Experts and pundits have taken this as evidence that Chinese-American opposition to affirmative action is rooted in ignorance of the history and systems of the US. In an article by NBC News in 2022, Oiyan Poon, then-director of the Race and Intersectional Studies for Educational Equity (RISE) Center at Colorado State University, argued that Chinese Americans often “are not really understanding” educational disparities as “a systemic problem that requires systemic solutions.” Sally Chen, education equity program manager at the non-profit Chinese for Affirmative Action, likewise told NBC that “These institutions are trying to course-correct, in some ways, for a system that has always been unfair. If you’re holding on to this concept of meritocracy, it can be hard to accept or understand that.”
This seems to be an accurate assessment of at least some of SFFA’s supporters. Ms. Guo, when asked whether she supports affirmative action based on socioeconomic status, told the OPR, “As Chinese immigrants, our own stories prove that socioeconomic conditions should not be an excuse for why they cannot achieve the American dream. When we were in China, we were much poorer than people here; why have we now become so successful? From my own first-hand experience, socioeconomic conditions are a beautiful excuse to promote affirmative action, and this is not right.”

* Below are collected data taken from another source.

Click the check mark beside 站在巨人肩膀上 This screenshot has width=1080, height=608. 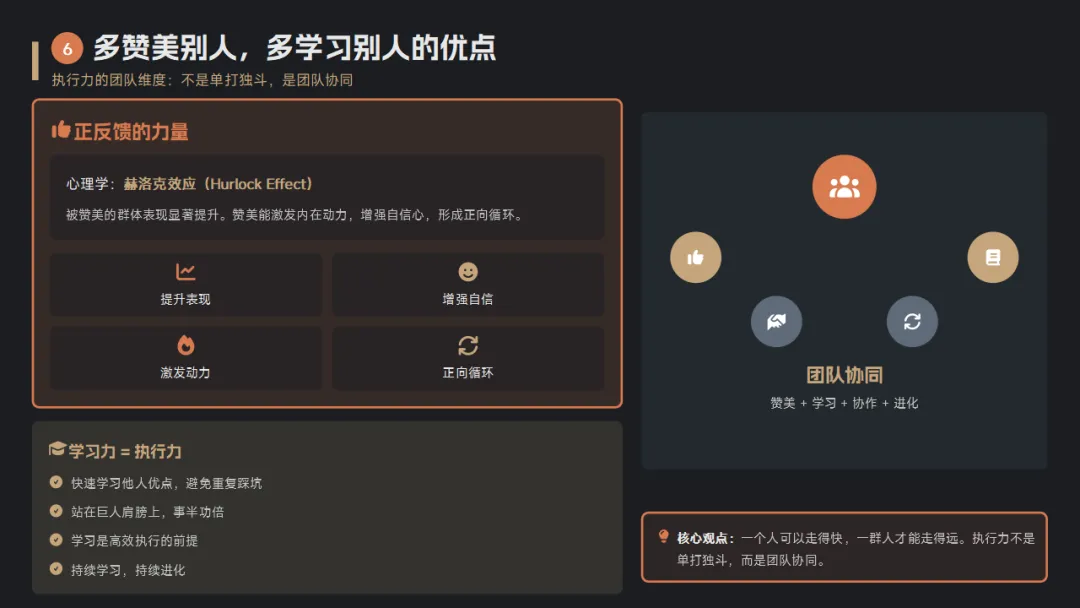point(56,511)
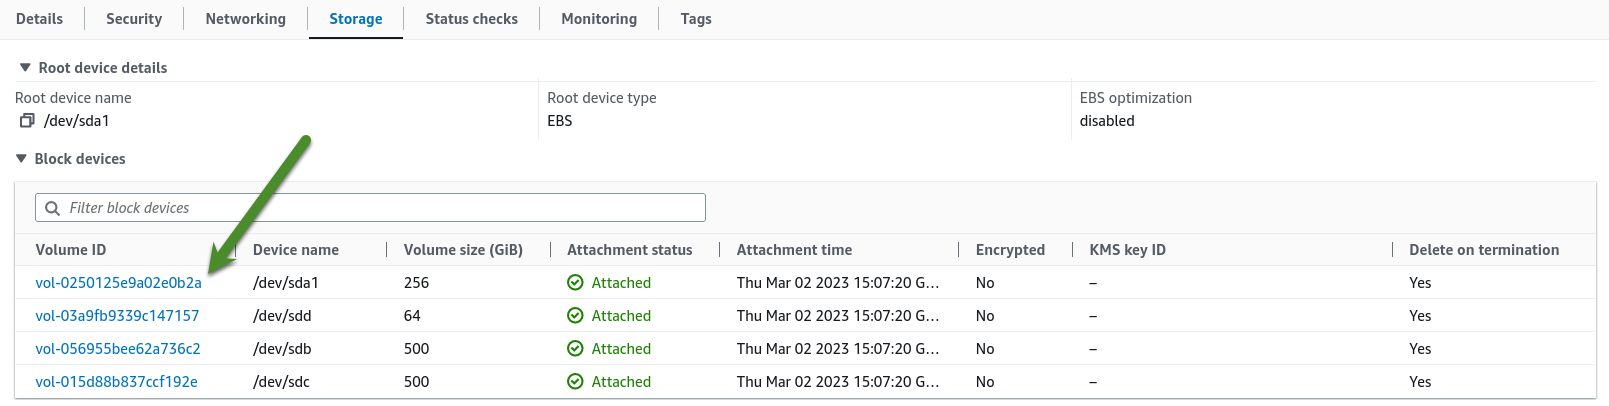The image size is (1609, 406).
Task: Collapse the Block devices section
Action: (x=21, y=159)
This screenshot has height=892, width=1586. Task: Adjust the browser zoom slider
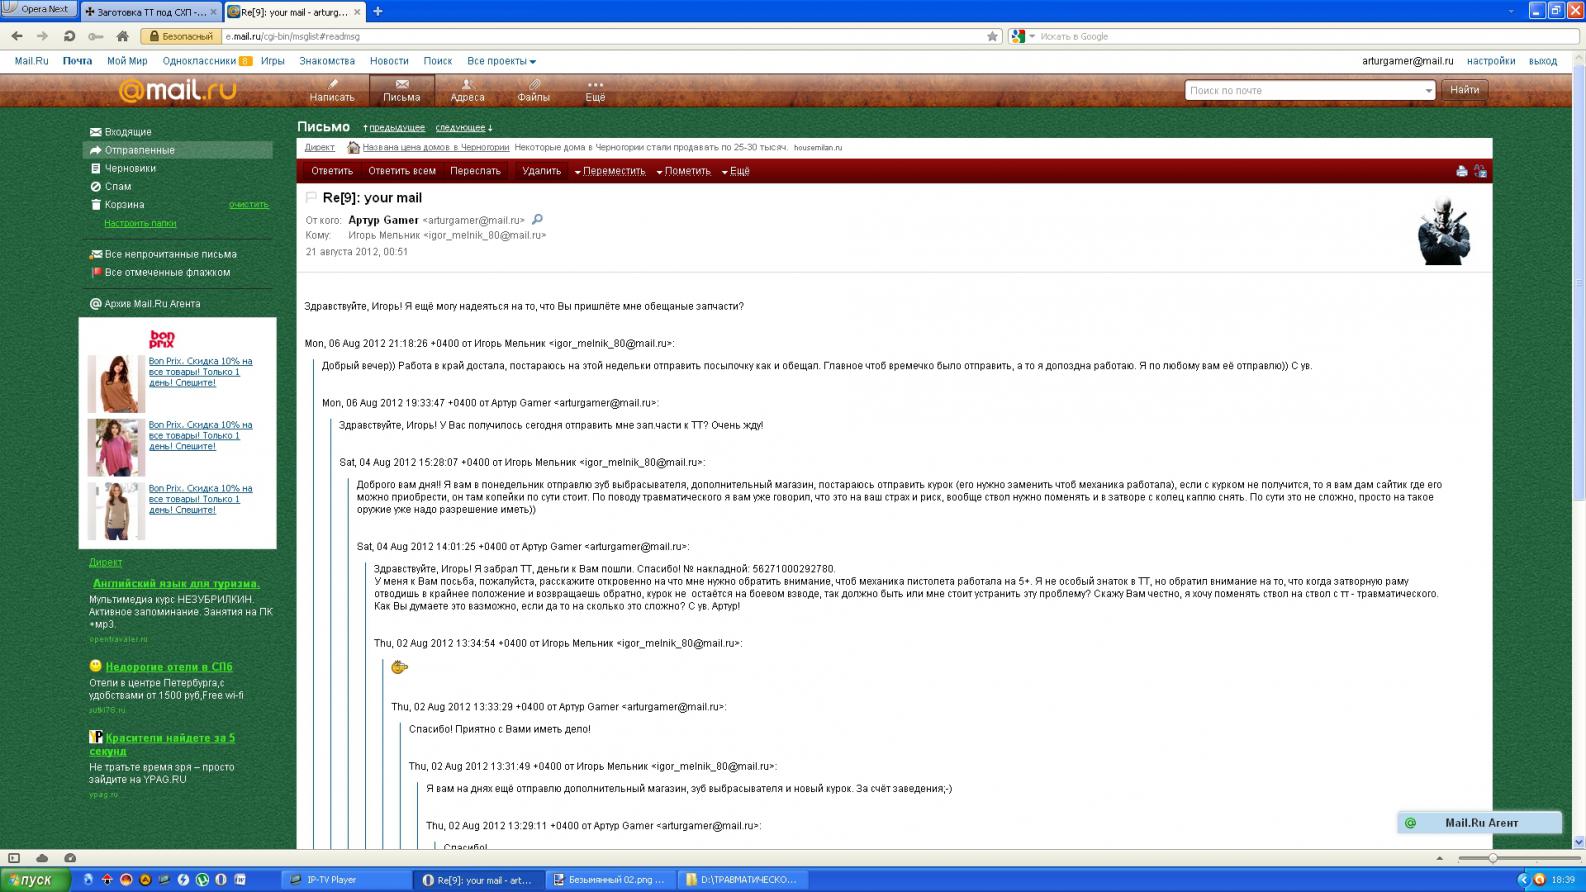click(1492, 858)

However, arguments that many other SFFA supporters provided to the OPR against affirmative action were various and reflected a much better understanding of privilege, equity, and American historical wrongs than many experts posit. When the OPR asked respondents directly whether they felt that students of certain racial and socioeconomic backgrounds have less opportunities, most agreed. Chuan even added that “it’s very important we consider how students overcame psychological, socioeconomic, and other hurdles given the context of their circumstance. That’s what really shows ability.”

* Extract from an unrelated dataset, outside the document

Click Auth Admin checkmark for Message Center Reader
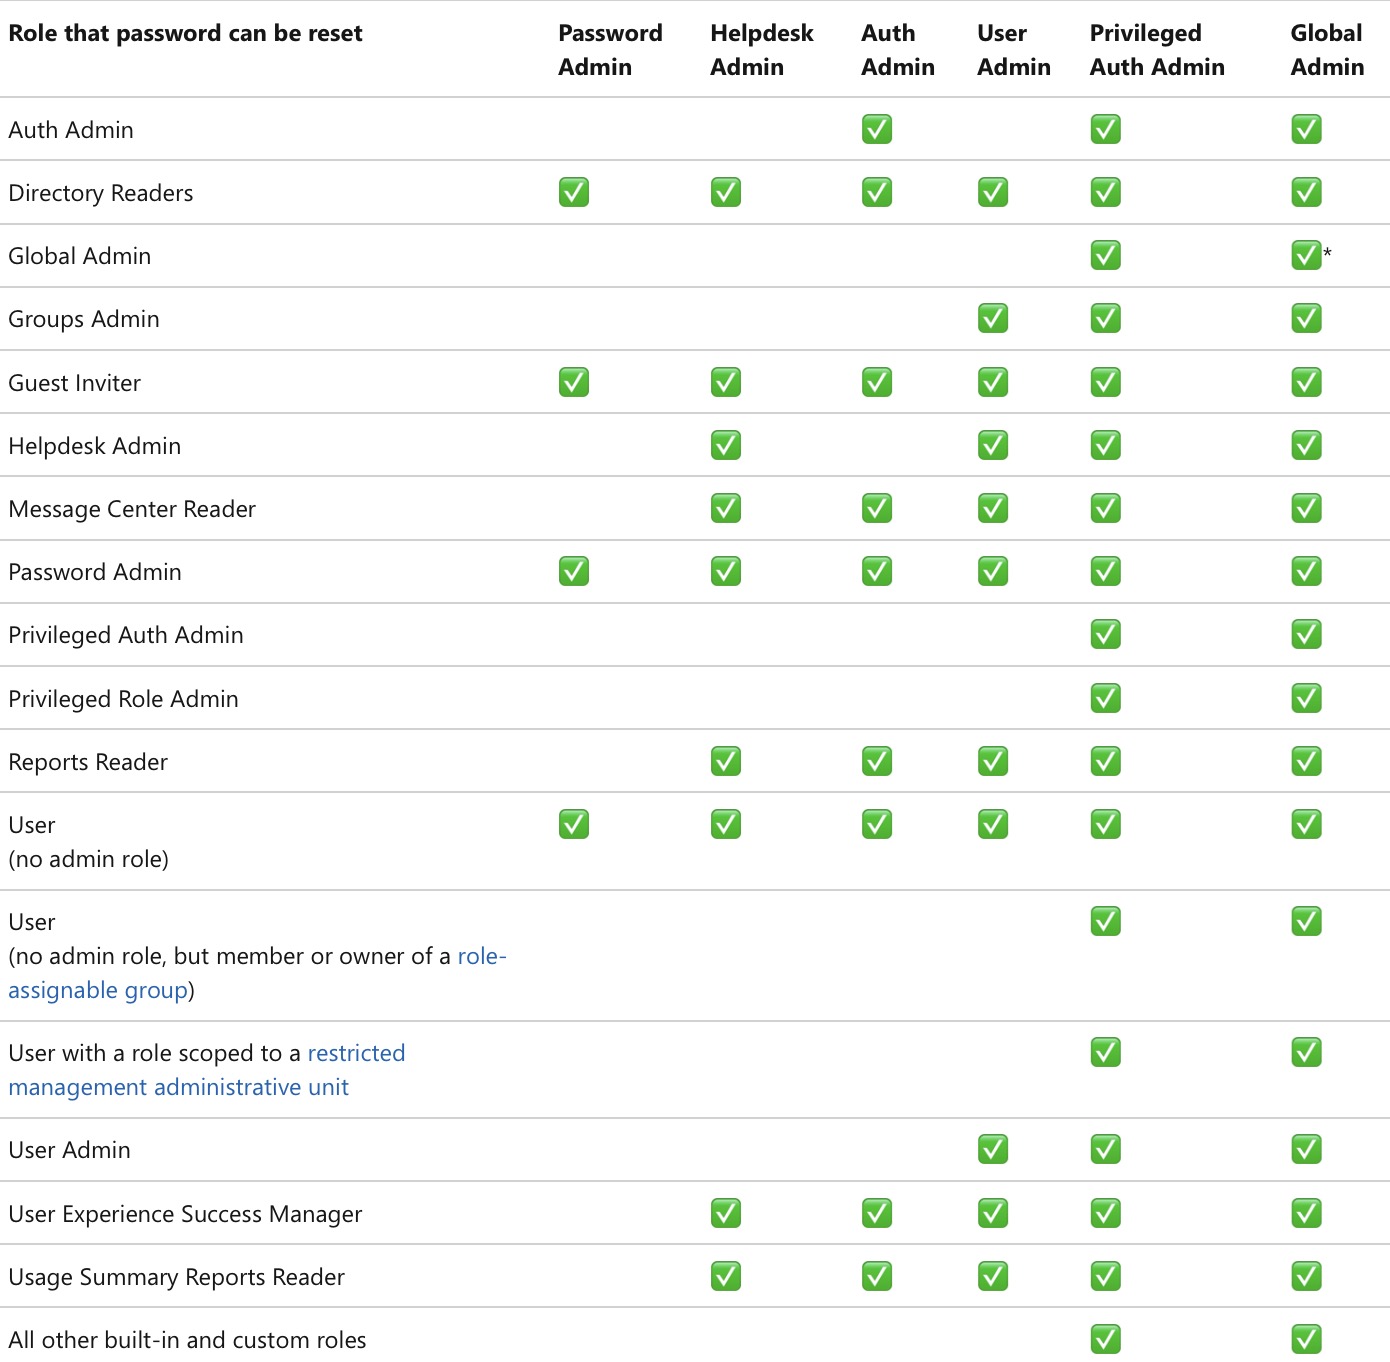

Meanwhile, on the topic of privilege, another parent, Cheng explained to the OPR: “Institutions like Harvard are focused on their status of serving the elite class. That’s why, despite emphasizing diversity, they still give the vast majority of their spots to the wealthy and privileged. They don’t really care about children from underprivileged backgrounds or for increasing social class mobility.” Cheng serves as an advisory board member of a non-profit that provides mentorship programs and services to low-income, first-generation college students. He told us that he donated to SFFA not because opposing affirmative action was the highest political priority for him, but because he felt that it was important to support other Chinese Americans on issues that they thought were important.

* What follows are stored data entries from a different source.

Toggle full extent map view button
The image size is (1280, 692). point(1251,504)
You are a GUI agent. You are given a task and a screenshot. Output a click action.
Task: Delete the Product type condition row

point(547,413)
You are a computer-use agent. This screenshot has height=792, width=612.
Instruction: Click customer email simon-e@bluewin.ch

Chinese Americans may be moving towards the right, but their stances on specific issues like affirmative action arise from different sets of underlying assumptions. The common themes in their politics are, more often than not, rooted in uniquely Chinese-American cultural values.
Asian-American voices who deem their anti-affirmative action peers ‘pawns’ may be making the same mistake as politicians who have traditionally treated the demographic as a monolithic electorate. As these so-called ‘pawns’ raise their voices on the national stage, it is imperative that we treat seriously the underlying causes and implications of their rightward shift.